Sendo um olhar introspectivo, o roteiro soube traçá-lo com argúcia. Desde logo, com a ideia, sempre presente, de regresso, com Back in Bahia. Regresso ao Brasil, do exílio; regresso a um Portugal por onde passaram a caminho do exílio. “Lá em Londres, vez em quando me sentia longe daqui”, diz a canção. E dizem as vozes, em uníssono, a uma distância de quase cinco décadas. Depois Coração vagabundo (Caetano a escrever na senda de João Gilberto) e dois temas-manifesto, ambos de 1968: Tropicália, de Caetano (que agora o cantou de forma avassaladora) e Marginália II, de Gil (o refrão foi repetido pela audiência). É luxo só, de Ary Barroso, soou com um balanço incrível, as cordas dos violões em constante pulsação rítmica, e lembrou ali João Gilberto, que o gravou. Tal como É de manhã, escrito por Caetano para a irmã, lembrou Bethânia sem a nomear. Caetano e Gil cantaram-na magnificamente, abrindo o “tempo” para Caetano: Sampa, Terra, Nine out of ten e Odeio (de ) um dos temas mais recentes ouvidos na noite.
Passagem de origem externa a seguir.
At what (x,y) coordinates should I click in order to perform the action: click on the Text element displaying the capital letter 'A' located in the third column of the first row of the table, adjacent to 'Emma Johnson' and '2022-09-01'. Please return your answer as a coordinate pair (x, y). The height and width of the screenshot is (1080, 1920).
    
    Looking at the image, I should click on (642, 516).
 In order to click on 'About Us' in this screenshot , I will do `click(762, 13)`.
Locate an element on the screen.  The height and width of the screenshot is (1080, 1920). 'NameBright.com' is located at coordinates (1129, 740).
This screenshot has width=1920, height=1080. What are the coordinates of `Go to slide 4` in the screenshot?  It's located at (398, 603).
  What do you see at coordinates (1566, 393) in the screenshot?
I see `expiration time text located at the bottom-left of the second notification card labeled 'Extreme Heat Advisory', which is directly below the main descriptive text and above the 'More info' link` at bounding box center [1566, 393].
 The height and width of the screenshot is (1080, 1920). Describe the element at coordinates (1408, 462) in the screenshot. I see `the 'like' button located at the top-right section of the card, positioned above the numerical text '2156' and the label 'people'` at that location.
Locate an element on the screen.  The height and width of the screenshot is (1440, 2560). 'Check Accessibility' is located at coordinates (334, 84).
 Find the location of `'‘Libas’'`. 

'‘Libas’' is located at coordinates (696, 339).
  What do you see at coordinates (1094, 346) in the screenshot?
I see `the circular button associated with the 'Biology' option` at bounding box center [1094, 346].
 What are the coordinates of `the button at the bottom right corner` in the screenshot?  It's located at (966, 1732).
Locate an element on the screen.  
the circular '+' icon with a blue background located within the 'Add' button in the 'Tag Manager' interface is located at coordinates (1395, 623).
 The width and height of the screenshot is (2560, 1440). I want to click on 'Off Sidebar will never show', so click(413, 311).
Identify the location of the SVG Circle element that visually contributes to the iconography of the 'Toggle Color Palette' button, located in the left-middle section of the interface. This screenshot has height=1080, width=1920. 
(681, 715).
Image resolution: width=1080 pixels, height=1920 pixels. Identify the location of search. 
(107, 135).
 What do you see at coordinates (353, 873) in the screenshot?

Tonada de luna llena (do venezuelano Simón Diaz, que Caetano gravou em Fina Estampa) passou a palavra a Gil, com Eu vim da Bahia, seguida de Super-homem, a canção, primeiro na voz de Caetano (que dela gravara uma excelente versão) e depois na de Gil, naquele que foi um dos mais fabulosos momentos conjuntos da noite. Gil escreveu este tema, belíssimo, em 1979, depois de ouvir Caetano Veloso contar-lhe, entusiasmado, o filme Super-Homem, a que acabara de assistir, e onde este – como depois escreveu Gil – mudara “como um deus o curso da história/ por causa da mulher”.

Nova incursão em palavras alheias: Caetano com Come prima (que ele gravou no disco de homenagem a Fellini e Giulietta Masina e é do repertório de Domenico Modugno) e depois Gil com Tres palabras, do cubano Osvaldo Farrés. Pelo meio, cantaram juntos Esotérico (grata memória dos Doces Bárbaros) e assim se mantiveram em Drão, um dos temas mais bem concebidos de Gil. Que teve, a seguir, o seu grande momento da noite: Não tenho medo da morte, primeiro cantado em tom excepcionalmente grave e depois com a voz lançada a tons mais altos. Criativo, vibrante, absolutamente excepcional.

Expresso 2222 chegou já no alegre caminho da festa. Que se manteve, em alta, com Toda menina baiana (com a audiência a cantar e a bater palmas cadenciadas), São João, Xangô, menino (também dos tempos dos Doces Bárbaros) e Nossa gente. Depois, os ritos e a crença: Andar com fé e Filhos de Gandhi, ambas de Gil, mas tocadas em duo.

Forte aplausos, falso fim e regresso. Como os sons baianos estavam de novo no ar, Caetano saudou (ali bem perto) “Santo Amaro… de Oeiras”, ele que nasceu num outro Santo Amaro, o da Purificação da Bahia. Isso serviu-lhe, a ele e a Gil, para recordarem em duo o magnífico Desde que o samba é samba, de Tropicália 2, que a audiência replicou palavra a palavra, num sussurro que se foi fazendo coro global. Depois Domingo no Parque e, a fechar, A luz de Tieta, remetendo para a entusiástica rítmica baiana e para Jorge Amado.

Uma dupla, escrevi em 1994, após o concerto do Coliseu, “imbatível nas artes de bem compor, bem cantar e melhor seduzir.” E que é, sem dúvida, imbatível na arte de bem envelhecer.